ASSIGNMENT:
Write out again, exactly as they stand, the line that includes "The height and width of the screenshot is (551, 1082)." and all remaining lines of the entries.

____

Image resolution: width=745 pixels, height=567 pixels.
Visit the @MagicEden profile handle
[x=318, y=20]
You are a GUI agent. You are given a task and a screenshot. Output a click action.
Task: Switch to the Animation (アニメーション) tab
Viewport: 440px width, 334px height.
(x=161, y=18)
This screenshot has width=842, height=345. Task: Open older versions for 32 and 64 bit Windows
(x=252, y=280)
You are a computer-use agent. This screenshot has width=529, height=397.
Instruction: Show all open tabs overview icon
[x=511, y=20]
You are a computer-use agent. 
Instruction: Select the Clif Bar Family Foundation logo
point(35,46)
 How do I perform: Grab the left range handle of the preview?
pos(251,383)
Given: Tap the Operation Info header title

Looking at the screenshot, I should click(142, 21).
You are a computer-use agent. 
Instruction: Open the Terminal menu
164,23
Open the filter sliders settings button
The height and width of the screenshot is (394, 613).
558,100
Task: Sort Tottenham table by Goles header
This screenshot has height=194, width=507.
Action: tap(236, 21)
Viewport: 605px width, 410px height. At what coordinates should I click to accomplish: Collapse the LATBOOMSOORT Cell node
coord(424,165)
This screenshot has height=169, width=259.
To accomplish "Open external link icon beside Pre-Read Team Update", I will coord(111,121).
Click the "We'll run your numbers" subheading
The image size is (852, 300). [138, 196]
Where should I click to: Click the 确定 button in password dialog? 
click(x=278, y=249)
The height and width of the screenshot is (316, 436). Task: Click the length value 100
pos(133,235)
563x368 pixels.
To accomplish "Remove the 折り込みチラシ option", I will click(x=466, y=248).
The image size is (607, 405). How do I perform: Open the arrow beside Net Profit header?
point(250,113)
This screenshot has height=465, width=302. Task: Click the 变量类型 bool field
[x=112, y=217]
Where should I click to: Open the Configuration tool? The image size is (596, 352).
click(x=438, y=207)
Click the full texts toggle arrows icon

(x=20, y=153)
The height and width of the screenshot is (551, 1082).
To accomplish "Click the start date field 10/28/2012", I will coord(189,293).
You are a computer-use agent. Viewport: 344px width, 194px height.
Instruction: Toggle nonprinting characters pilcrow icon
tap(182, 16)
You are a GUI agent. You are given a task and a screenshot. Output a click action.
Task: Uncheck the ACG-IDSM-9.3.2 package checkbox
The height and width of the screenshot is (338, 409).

____

TASK RESULT:
The height and width of the screenshot is (551, 1082).
To accomplish "Click the start date field 10/28/2012", I will coord(189,293).
You are a computer-use agent. Viewport: 344px width, 194px height.
Instruction: Toggle nonprinting characters pilcrow icon
tap(182, 16)
You are a GUI agent. You are given a task and a screenshot. Output a click action.
Task: Uncheck the ACG-IDSM-9.3.2 package checkbox
The height and width of the screenshot is (338, 409).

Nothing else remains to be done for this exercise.